Aim of the task >>
Transcribe the lines from the one containing "You are a computer-use agent. Image" through the one containing "pyautogui.click(x=320, y=231)", both included, and leave the pictures out of your answer.

Material provided >>
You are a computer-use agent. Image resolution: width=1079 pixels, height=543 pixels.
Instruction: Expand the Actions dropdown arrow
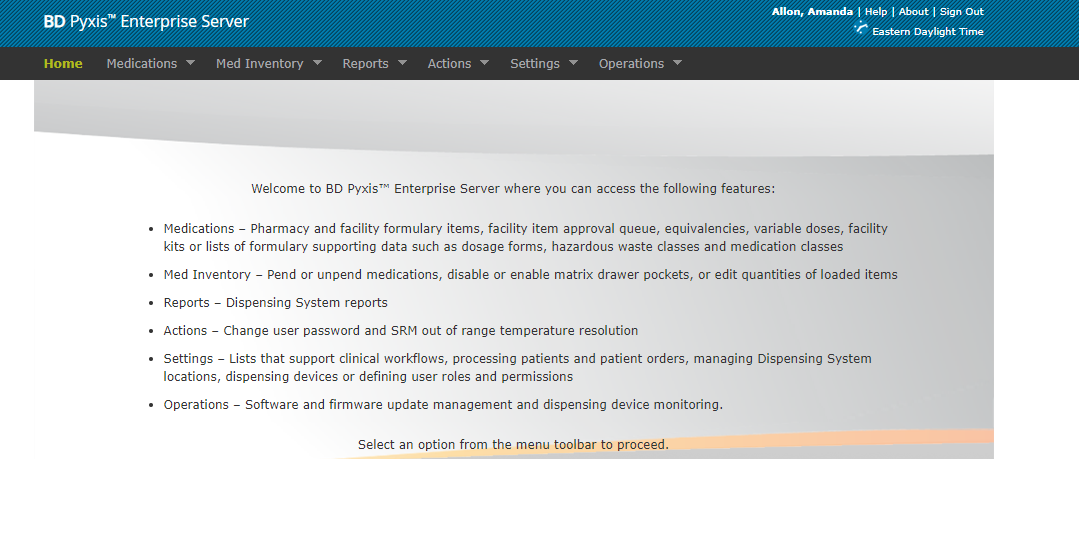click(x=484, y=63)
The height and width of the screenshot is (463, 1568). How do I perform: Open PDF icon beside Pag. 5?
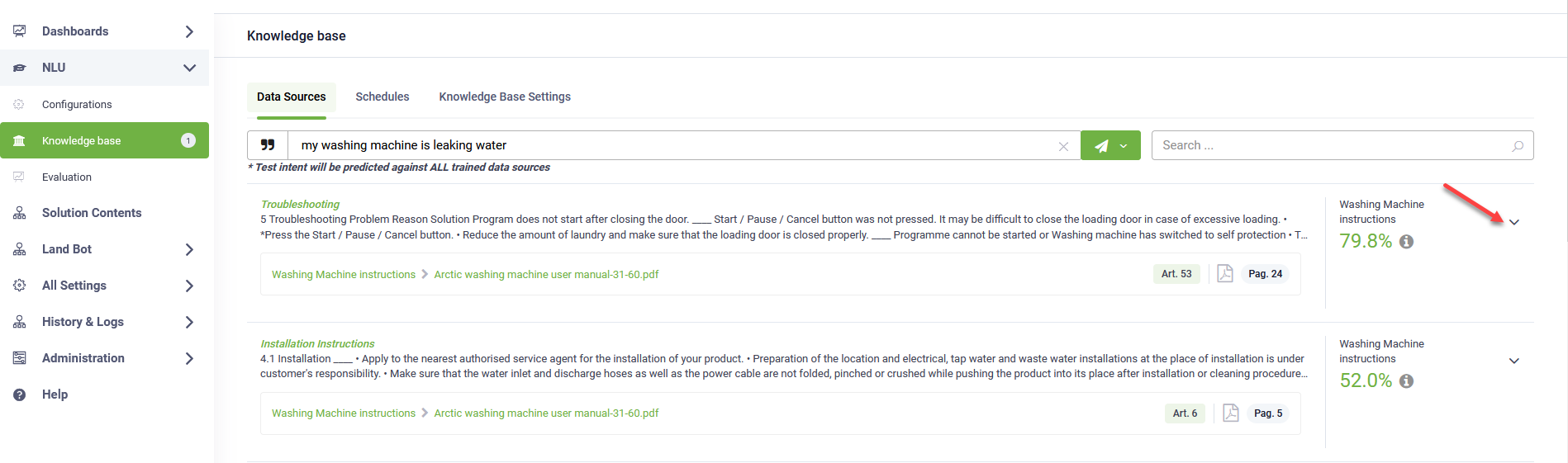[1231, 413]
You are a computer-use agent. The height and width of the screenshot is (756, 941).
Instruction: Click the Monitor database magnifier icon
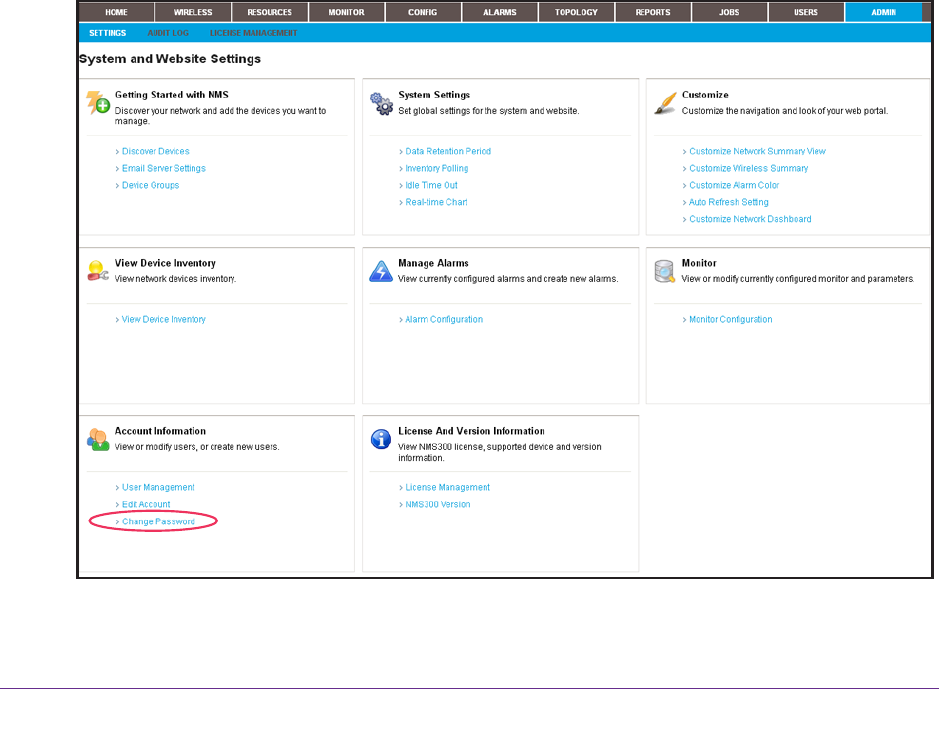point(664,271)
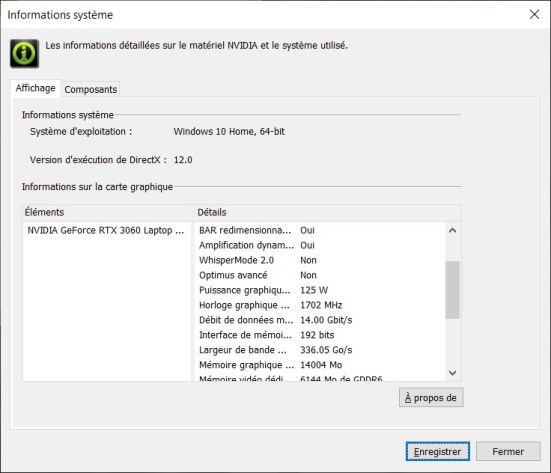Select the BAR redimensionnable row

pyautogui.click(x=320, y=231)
---
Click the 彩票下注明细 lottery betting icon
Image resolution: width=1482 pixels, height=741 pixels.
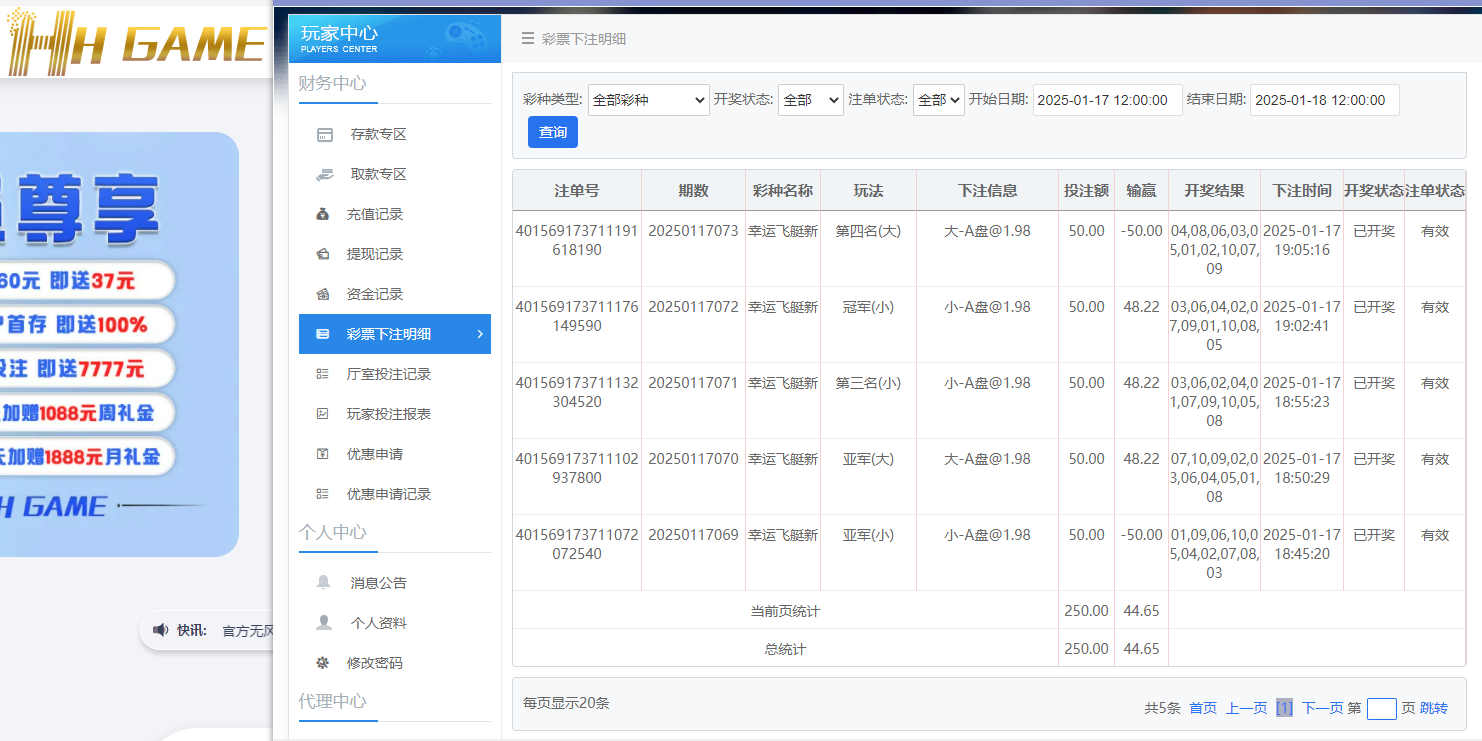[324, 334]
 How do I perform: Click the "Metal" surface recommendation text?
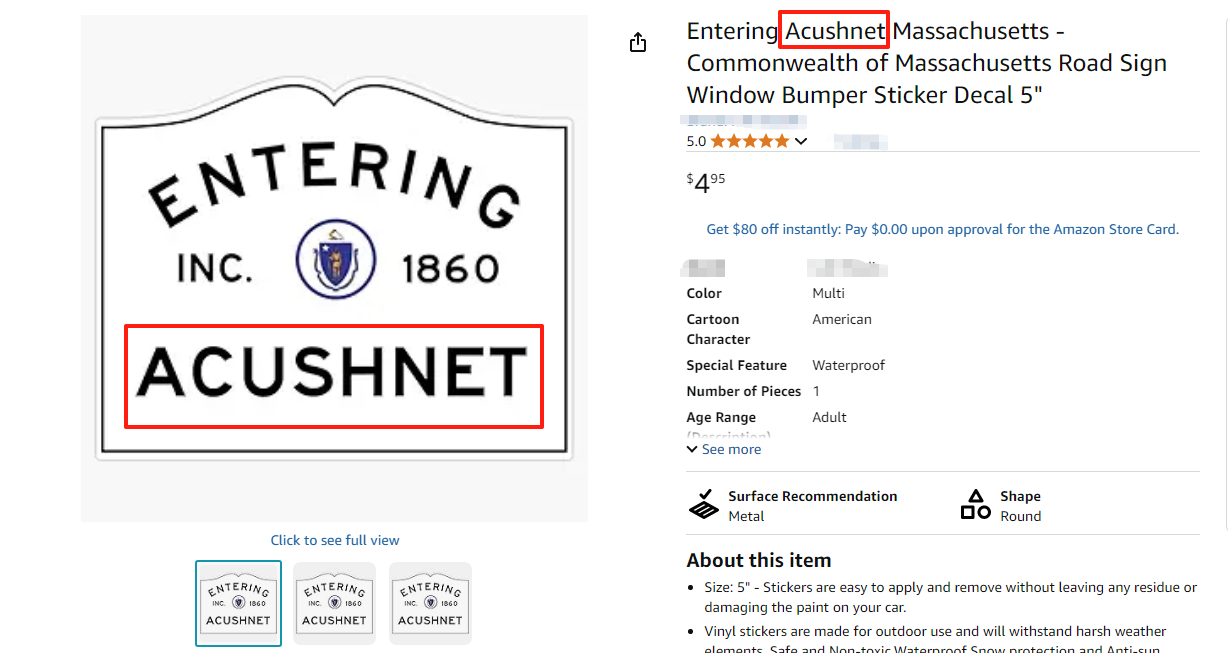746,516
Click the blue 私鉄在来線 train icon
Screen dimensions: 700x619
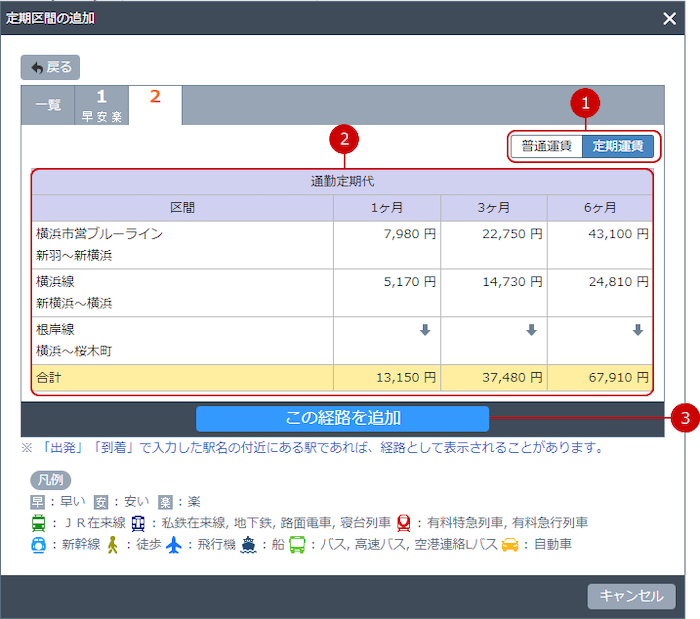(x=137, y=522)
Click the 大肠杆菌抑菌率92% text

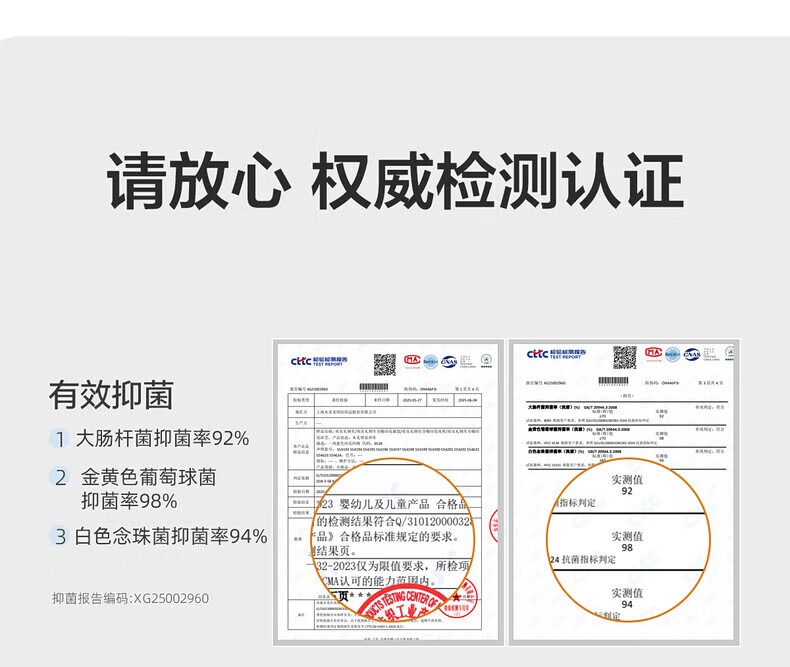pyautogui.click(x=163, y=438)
---
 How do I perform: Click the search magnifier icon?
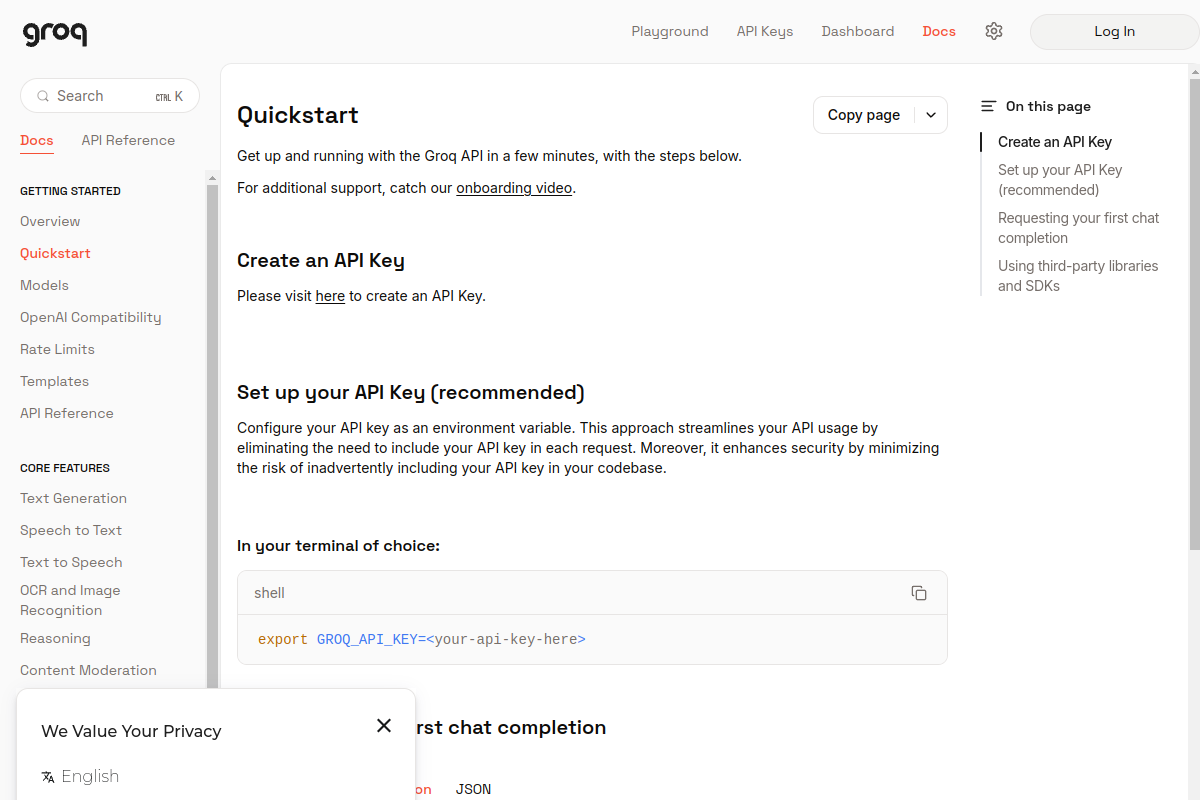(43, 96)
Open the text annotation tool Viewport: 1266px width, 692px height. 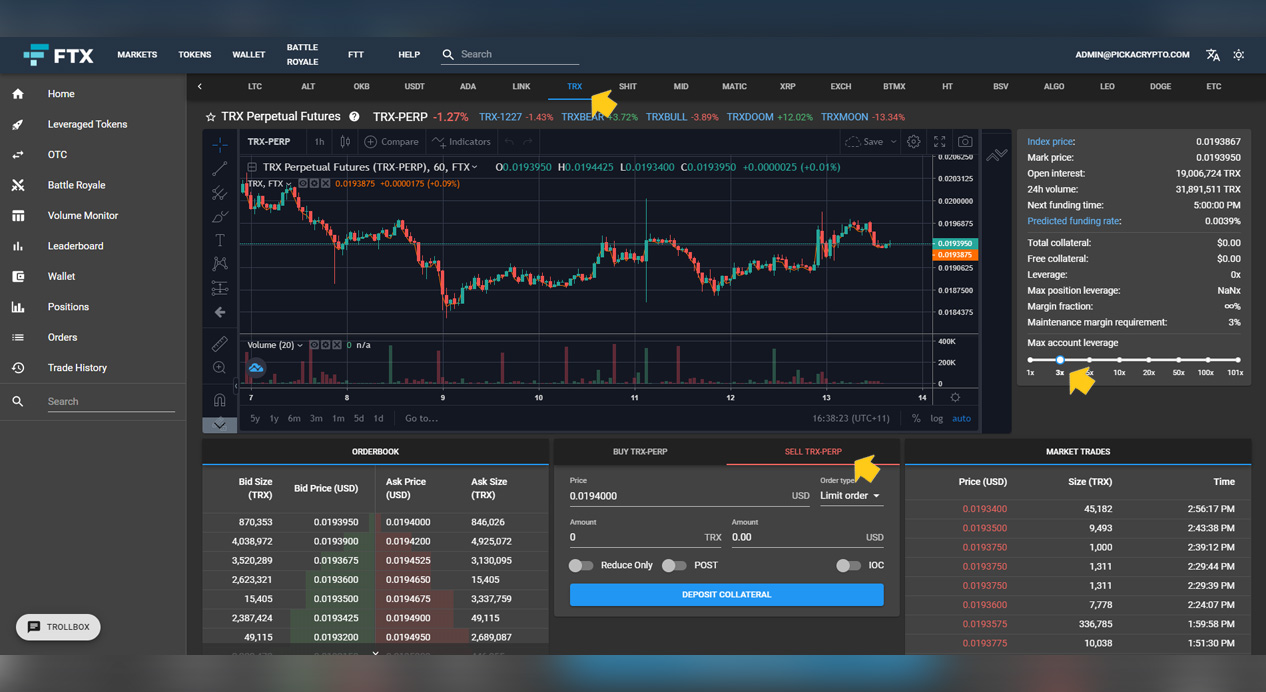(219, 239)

Answer for this exercise >>
You are a computer-use agent. Image resolution: width=1079 pixels, height=543 pixels.
Instruction: Expand the Actions dropdown arrow
click(x=484, y=63)
The height and width of the screenshot is (463, 1568). How do I perform: Open PDF icon beside Pag. 5?
[1231, 413]
You are a computer-use agent. The height and width of the screenshot is (756, 941).
Instruction: Click the Monitor database magnifier icon
point(664,271)
Select the BAR redimensionnable row

pyautogui.click(x=320, y=231)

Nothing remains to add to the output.